I’m very interested in the feedback on the last entry The DAS Future? all comments appreciated and I’m doing a lot of thinking about it myself.
That’s the not the only thing I’m doing. I caught a stupidly bad head cold about five weeks ago, it came and went having run riot but after the air travel I had to do Bronchitis moved in afterwards and refused to be turfed out no matter how many cough bottles I took or boiling hot whiskeys I necked.
And I necked a lot of hot whiskey to try and dislodge the 40 shades of green I was attempting to cough up out of my lungs but to no avail.
Like any other man I just assumed I’m Superman and waited “one more week” for three weeks until I was pushed into seeing a Doctor. After listening to weird sounds emanating from my lungs he looked over at me and asked “Didn’t you think the sensation of drowning in your own snot was something you should have acted on sooner?”
I had planned on it Doc…maybe next week? Or when it had turned to pneumonia.
To keep me occupied while I waited for my respiratory system to stop trying to escape it’s meat puppet prison I needed a few small projects to keep me occupied, one of those projects was to investigate LessFS.
LessFS is a fixed block inline deduplicating virtual file system delivered as a FUSE component.
FUSE (Filesystem in Userspace) is a loadable kernel module for Linux/UNIX/BSD operating systems that allows developers to write file systems without mucking around in the kernel. Being virtual, storing data (The easy part) and reading it back correctly (the hard part) is left to something that’s known to work. In my case that was Ext4. The value in FUSE virtual file systems comes in the levels above that of worrying if that data you’re reading really is the data you’ve written.
In a LessFS virtual file system data is taken, chunked using a hashing algorithm, in this case one provided by the mhash library and stored compressed in a key value store like Redis.
But in my case it wasn’t Redis as Redis doesn’t appear to be supported yet. I chose the exotic sounding Tokyo Cabinet as my key value store for the technical reason that I liked the name Tokyo Cabinet.
Tokyo Cabinet appears to store records in a file, the records created by LessFS being compressed fixed block chunks. Of course if I lose that database I lose everything I’ve written into the directory and it appears Tokyo Cabinet can be fatally damaged in particular circumstances. If the data in there is your primary data backups can really matter.
Having whacked a minimal Linux installation onto a laptop I had laying around I set about building my virtual file system, a failing ./configure command leading me by the nose as to what I needed to install until I managed to get right way through to run make install.
I mentioned mhash earlier, mhash looks pretty interesting as not only does it offer the old reliables like MD and SHA at various lengths but also things like the Whirlpool crypto hash.

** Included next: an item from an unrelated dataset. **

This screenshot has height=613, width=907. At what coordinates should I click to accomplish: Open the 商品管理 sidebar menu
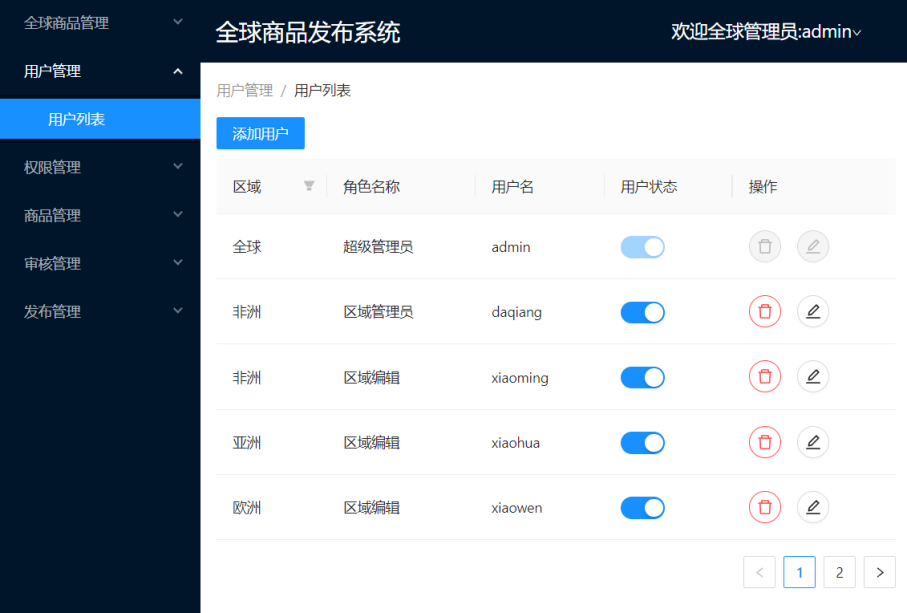point(100,215)
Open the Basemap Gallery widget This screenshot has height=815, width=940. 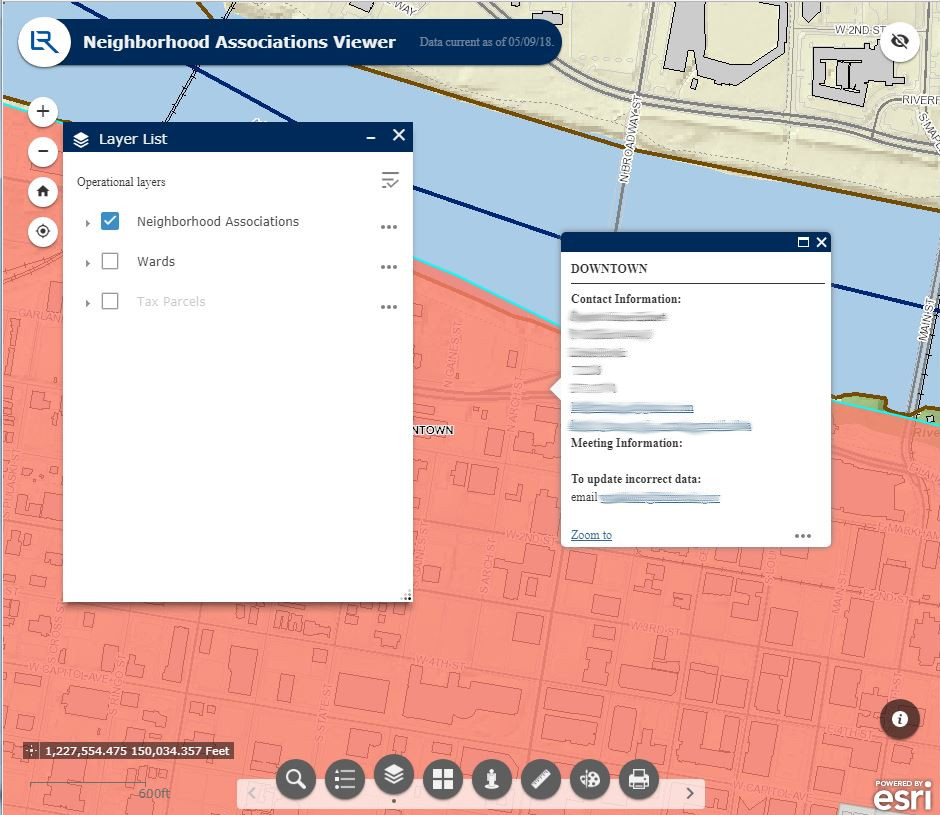[443, 778]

Having built and installed mhash, Tokyo Cabinet and LessFS from source I started up mklessfs and created a Tokyo Cabinet Database and then associated that with a mount point. LessFS mounted on the mount point and after a few permissions changes and some poking around in the LessFS config file to see what options I had (Changing the hashing algorithm, compression algorithm and configuring replication) I was good to go.
My in depth testing, which involved nothing more than throwing in some office files, media files and VMDK files while checking the output of a hidden stats file in the Directory I was deduping, proved that it does appear to work. It does space reduce files you’d expect it to space reduce and doesn’t for the ones you’d expect it not to. I’ll admit to not tweeking anything for speed in the config file so this is completely unoptimized but overall I found it slow as hell while running.
Slow on the way in and slow on the way out.
I’m sure I could be doing more to optimise it, I’m sure I could be adding more spindles, making config file changes, getting Tokyo Cabinet to scream but I’m not and I didn’t so it is what it is. There’s probably also the edging factors covered by Steve in his entry about component performance in userland but not being a programmer I wouldn’t guess at where such bottlenecks might crop up.
You might use it for home disk to disk backups which you have a lot of time to run or maybe to archive inactive files to squeeze back some precious hard drive space but you’re not going to be running games or other applications out of it but then it is really as fresh as the dew on a daisy and I’m certain it’ll develop over time.
That this belongs as it’s own project or as a feature in a mainstream file system is a question that comes to mind and I’m sure it’ll work itself out one way or another.
All in all a quick little assembly project.
Though at least with models or ships in bottles you have something to put on a shelf.